WORK INSTRUCTION: From the job posting below, list everyone the Prior Authorization Representative is said to work closely with as the Infusion Center's primary liaison.

EXTRACT Block Start

Posted: August 12, 2024
Salary:US$19 - US$22 per hour
Location:Stamford
Job type: Contract
Discipline:Revenue Cycle
Reference:232471_1723472574
Work Location:On-site

Job description

Job Title: Prior Authorization Representative

Location: Stamford, Connecticut

Pay: $19 - $22/hr

Hours: 8am - 4pm or 9am - 5pm, Monday - Friday

Start Date: ASAP

Job Summary:

The Prior Authorization Representative is responsible for securing insurance pre-certification and pre-authorization for scheduled Infusion Center services and treatments. This on-site role involves direct communication with patients, staff, and providers. The representative will pre-register patients in Meditech, verify insurance eligibility, and obtain necessary authorizations from payers. This position serves as the primary liaison within the Infusion Center, working closely with referring provider offices, patient access staff, insurance carriers, and patients to ensure smooth and timely processing of insurance authorizations.

EXTRACT Block End
INPUT DATA Block Start

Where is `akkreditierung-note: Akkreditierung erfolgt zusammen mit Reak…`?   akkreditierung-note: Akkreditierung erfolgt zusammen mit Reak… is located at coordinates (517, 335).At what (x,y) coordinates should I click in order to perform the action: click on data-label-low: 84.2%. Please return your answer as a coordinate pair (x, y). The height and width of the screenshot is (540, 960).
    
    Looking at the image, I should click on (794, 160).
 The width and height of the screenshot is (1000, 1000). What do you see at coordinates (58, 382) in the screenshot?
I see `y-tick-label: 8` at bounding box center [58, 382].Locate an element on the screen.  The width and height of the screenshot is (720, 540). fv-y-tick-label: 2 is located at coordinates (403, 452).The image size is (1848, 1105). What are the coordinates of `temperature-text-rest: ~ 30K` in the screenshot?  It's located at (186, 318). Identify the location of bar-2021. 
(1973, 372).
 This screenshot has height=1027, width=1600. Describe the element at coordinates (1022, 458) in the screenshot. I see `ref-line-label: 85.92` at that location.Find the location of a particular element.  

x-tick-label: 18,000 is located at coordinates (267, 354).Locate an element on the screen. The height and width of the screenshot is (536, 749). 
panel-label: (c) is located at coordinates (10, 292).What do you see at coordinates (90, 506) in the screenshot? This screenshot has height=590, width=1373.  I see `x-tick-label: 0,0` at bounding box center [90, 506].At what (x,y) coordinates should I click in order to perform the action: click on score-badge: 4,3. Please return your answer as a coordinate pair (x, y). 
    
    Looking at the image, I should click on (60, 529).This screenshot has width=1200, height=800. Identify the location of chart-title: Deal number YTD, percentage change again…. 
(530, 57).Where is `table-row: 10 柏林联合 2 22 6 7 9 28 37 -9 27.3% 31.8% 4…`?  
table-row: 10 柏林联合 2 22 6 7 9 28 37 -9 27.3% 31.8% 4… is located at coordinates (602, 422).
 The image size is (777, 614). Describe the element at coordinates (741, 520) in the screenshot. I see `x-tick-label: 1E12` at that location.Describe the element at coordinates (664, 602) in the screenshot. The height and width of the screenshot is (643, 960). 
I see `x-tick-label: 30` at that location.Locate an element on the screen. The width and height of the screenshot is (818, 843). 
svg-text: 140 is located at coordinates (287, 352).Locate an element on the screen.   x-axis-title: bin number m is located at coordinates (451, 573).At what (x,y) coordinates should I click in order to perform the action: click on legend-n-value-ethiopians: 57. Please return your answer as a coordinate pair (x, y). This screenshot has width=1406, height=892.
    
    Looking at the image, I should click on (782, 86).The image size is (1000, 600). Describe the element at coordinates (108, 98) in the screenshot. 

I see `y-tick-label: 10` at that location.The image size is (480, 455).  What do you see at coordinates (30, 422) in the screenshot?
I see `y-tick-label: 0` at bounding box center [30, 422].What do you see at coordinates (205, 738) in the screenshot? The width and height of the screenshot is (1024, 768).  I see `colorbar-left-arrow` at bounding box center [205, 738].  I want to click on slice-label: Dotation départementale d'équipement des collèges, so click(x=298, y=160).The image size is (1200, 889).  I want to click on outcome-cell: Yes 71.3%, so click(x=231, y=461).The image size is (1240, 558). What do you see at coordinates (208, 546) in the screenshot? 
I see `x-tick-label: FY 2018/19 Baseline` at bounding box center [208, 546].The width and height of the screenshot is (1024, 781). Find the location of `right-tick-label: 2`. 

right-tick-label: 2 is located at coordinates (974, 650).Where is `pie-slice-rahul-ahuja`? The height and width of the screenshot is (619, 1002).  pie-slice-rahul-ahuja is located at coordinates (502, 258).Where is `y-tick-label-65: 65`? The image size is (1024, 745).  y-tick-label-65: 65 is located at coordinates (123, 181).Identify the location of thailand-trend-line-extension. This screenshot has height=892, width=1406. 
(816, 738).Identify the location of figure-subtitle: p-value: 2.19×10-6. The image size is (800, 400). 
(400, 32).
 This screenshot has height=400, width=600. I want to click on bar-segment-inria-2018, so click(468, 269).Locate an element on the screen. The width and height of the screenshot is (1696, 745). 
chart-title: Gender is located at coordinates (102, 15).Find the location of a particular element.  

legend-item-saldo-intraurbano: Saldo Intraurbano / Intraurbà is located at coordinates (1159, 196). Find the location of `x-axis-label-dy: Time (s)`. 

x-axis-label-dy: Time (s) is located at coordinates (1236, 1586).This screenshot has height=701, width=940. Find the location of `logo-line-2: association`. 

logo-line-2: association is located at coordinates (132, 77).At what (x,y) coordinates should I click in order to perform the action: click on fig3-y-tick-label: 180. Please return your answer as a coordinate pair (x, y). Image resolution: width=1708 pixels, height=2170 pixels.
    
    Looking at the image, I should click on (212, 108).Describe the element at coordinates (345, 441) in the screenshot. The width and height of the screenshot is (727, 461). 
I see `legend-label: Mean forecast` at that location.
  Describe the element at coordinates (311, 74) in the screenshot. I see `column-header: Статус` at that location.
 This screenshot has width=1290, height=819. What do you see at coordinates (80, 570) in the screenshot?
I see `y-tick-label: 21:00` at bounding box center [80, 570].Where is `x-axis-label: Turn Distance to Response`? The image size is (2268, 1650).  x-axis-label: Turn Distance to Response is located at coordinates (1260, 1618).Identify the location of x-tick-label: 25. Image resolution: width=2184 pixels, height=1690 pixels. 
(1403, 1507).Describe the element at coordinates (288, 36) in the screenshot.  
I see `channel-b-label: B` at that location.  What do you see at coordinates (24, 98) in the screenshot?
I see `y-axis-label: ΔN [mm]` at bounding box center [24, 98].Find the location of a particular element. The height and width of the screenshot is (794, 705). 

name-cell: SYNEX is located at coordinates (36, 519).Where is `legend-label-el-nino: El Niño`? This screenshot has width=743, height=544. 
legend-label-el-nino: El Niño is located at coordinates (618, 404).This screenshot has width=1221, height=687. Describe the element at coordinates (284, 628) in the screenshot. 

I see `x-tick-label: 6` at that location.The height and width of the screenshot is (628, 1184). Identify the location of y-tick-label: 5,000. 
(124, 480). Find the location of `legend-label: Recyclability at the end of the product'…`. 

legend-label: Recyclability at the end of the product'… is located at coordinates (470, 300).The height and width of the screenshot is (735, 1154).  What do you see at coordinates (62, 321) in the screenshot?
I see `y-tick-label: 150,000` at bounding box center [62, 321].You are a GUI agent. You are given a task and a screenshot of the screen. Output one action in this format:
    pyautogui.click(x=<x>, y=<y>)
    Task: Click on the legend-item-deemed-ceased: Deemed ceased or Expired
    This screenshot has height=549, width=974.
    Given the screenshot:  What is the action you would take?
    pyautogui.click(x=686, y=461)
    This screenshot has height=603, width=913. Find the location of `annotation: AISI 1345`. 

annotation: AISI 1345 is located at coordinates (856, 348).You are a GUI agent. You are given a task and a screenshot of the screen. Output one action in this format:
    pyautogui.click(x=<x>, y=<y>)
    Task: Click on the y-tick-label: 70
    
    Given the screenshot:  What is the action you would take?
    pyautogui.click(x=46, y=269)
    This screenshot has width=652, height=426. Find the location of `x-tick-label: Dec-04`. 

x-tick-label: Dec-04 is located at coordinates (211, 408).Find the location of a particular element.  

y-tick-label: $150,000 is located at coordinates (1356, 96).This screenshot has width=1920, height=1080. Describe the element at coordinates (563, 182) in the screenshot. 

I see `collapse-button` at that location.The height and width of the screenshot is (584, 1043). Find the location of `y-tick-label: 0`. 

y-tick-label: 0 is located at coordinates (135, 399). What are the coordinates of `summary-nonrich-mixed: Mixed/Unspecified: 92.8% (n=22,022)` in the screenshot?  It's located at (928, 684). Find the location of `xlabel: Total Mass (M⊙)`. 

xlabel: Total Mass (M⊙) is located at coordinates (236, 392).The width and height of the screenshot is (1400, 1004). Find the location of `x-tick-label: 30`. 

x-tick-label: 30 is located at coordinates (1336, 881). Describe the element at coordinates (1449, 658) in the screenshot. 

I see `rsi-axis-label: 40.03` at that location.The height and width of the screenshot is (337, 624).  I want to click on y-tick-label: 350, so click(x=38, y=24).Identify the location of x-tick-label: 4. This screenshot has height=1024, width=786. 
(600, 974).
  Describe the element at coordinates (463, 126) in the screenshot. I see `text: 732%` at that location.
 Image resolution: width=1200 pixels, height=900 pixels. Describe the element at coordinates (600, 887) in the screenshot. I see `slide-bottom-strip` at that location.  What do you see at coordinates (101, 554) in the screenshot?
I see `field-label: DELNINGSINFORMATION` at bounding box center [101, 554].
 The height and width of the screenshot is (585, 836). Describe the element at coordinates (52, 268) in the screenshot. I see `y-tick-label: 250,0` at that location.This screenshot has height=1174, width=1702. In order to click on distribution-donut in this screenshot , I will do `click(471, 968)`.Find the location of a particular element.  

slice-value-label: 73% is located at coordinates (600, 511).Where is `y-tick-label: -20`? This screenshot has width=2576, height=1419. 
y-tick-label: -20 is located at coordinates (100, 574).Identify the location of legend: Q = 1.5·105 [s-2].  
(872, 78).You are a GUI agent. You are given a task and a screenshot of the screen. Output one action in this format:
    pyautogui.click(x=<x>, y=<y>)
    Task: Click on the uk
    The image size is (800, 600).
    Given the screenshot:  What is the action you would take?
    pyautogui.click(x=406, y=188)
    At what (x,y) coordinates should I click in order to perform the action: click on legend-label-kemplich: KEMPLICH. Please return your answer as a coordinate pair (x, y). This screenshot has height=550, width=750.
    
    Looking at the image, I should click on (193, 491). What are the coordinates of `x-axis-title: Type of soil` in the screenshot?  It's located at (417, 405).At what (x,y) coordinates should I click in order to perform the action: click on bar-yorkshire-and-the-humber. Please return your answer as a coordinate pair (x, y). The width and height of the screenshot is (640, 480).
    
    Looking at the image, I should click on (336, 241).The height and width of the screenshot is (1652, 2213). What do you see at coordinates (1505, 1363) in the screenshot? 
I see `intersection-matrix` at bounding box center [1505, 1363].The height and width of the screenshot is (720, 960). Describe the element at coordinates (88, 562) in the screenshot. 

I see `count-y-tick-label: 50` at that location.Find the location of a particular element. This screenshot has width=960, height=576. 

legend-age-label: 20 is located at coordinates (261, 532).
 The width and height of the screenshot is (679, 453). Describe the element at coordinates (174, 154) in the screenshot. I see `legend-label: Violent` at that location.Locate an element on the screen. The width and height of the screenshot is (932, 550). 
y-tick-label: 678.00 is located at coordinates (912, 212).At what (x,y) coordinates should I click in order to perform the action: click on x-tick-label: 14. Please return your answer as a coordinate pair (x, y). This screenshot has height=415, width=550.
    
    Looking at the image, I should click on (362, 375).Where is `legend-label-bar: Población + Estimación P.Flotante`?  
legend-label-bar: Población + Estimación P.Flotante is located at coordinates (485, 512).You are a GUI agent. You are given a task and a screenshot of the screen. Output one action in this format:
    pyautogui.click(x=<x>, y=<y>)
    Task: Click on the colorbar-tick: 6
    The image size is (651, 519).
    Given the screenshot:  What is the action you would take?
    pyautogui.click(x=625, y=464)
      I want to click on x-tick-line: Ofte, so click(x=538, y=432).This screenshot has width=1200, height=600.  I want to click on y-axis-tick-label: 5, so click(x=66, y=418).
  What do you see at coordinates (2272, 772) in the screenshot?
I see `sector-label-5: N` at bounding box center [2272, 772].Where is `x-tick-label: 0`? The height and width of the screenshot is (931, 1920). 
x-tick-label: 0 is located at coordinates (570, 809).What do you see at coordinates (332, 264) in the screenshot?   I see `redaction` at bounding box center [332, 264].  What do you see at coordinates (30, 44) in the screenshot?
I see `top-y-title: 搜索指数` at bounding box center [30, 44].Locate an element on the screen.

INPUT DATA Block End

FINAL ANSWER:
- Referring provider offices
- Patient access staff
- Insurance carriers
- Patients